Bimatoprost 0.01% administered once or twice daily as monotherapy and in fixed-combination with brimonidine 0.1% in rabbits show similar pharmacokinetic profiles of bimatoprost acid, especially in the iris-ciliary body. Key findings from previous clinical studies suggest that by varying the concentration of benzalkonium chloride (a preservative with corneal penetration-enhancing properties), formulations of bimatoprost 0.01% can be administered once or twice daily. These findings support development of bimatoprost 0.01%-based fixed-dose combination therapies administered twice daily for patients who require multiple adjunctive medications to control their IOP.
固定复方药物对需要多种药物来降低眼压(IOP)的患者有益,但如果作用机制互补的药物给药频率不同,则将它们联合使用具有挑战性。本研究比较了每天给药一次或两次的0.01%比马前列素眼用溶液的体内药代动力学和眼耐受性。还回顾了青光眼患者每日两次给药的报告。
将0.01%比马前列素单药治疗或0.01%比马前列素/0.1%溴莫尼定固定复方制剂,每日一次或两次给予新西兰白兔双眼,持续4天。采集眼组织并用液相色谱-串联质谱法进行分析。计算的药代动力学参数包括最大观察浓度、达峰时间和浓度-时间曲线下面积。

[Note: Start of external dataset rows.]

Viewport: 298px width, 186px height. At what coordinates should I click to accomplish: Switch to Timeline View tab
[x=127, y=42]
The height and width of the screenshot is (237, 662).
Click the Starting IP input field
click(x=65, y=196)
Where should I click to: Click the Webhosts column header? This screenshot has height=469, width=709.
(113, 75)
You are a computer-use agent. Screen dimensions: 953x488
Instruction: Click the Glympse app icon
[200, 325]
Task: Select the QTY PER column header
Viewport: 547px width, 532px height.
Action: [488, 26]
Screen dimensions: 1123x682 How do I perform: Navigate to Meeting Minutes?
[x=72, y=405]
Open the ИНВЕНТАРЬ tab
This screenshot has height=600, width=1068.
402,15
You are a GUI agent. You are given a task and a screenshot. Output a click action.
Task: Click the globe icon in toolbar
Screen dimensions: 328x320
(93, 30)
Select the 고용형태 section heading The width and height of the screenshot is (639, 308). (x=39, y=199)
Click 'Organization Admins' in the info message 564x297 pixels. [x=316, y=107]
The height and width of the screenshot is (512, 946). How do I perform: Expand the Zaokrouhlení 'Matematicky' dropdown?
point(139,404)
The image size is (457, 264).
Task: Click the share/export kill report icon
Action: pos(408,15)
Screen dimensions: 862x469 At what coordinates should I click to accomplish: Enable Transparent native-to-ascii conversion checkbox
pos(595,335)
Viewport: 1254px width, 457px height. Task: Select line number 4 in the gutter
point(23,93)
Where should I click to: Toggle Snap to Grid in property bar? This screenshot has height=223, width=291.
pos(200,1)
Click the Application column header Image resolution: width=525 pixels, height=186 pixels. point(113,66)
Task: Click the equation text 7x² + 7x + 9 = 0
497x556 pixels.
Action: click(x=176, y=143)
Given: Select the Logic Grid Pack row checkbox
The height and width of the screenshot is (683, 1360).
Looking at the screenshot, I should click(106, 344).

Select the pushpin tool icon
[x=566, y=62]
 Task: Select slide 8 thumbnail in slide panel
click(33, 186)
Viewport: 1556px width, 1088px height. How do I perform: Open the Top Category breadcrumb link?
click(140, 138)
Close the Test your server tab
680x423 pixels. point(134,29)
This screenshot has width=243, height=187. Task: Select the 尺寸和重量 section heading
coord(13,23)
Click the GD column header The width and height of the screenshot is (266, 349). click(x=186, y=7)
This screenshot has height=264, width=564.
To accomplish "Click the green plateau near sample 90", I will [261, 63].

由于广泛代谢,所有样本中比马前列素浓度在给药后1小时低于定量限。然而,比马前列素酸暴露在给药后6-8小时仍可测量,并且在每日给药一次或两次的0.01%比马前列素或0.01%比马前列素/0.1%溴莫尼定固定复方制剂治疗的动物的房水和虹膜睫状体(药理作用部位)中相似。增加兔的给药频率并未提高与药物相关的结膜充血发生率(人类使用比马前列素最常见的不良事件),表明每种制剂每日一次和每日两次给药方案的眼耐受性相当。
在兔中,0.01%比马前列素作为单药治疗以及与0.1%溴莫尼定固定复方制剂每日给药一次或两次,显示出比马前列素酸相似的药代动力学特征,尤其是在虹膜睫状体中。先前临床研究的主要发现表明,通过改变苯扎氯铵(一种具有角膜渗透增强特性的防腐剂)的浓度,0.01%比马前列素制剂可以每日给药一次或两次。这些发现支持开发基于0.01%比马前列素的固定剂量复方疗法,用于需要多种辅助药物来控制眼压的患者每日两次给药。